> **The task**:
Line count for "Toggle": state how many lines of the data below include it, and output nothing more.

> **Records provided**:

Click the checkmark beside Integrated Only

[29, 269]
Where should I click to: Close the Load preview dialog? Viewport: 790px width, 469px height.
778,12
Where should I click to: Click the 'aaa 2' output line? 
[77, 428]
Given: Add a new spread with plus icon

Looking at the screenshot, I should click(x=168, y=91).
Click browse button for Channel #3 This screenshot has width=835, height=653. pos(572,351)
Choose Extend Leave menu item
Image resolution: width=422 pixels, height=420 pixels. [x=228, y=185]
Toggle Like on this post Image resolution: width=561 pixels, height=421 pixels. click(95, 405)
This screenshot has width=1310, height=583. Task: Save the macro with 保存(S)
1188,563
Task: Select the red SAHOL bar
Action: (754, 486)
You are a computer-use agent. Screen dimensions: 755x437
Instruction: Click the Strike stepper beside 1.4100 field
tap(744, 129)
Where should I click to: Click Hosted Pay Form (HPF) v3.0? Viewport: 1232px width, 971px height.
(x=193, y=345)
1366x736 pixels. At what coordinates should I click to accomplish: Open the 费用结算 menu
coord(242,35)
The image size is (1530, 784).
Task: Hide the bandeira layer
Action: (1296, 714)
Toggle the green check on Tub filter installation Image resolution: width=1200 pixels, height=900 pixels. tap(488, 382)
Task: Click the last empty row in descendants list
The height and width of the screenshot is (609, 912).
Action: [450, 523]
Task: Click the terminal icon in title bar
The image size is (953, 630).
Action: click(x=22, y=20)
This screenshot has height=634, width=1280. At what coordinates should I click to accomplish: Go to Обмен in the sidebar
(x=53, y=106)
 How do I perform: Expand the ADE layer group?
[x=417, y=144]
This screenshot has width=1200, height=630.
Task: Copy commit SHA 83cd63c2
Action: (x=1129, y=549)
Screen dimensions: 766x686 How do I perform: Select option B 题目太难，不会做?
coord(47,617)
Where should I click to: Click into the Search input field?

> **Your response**:
2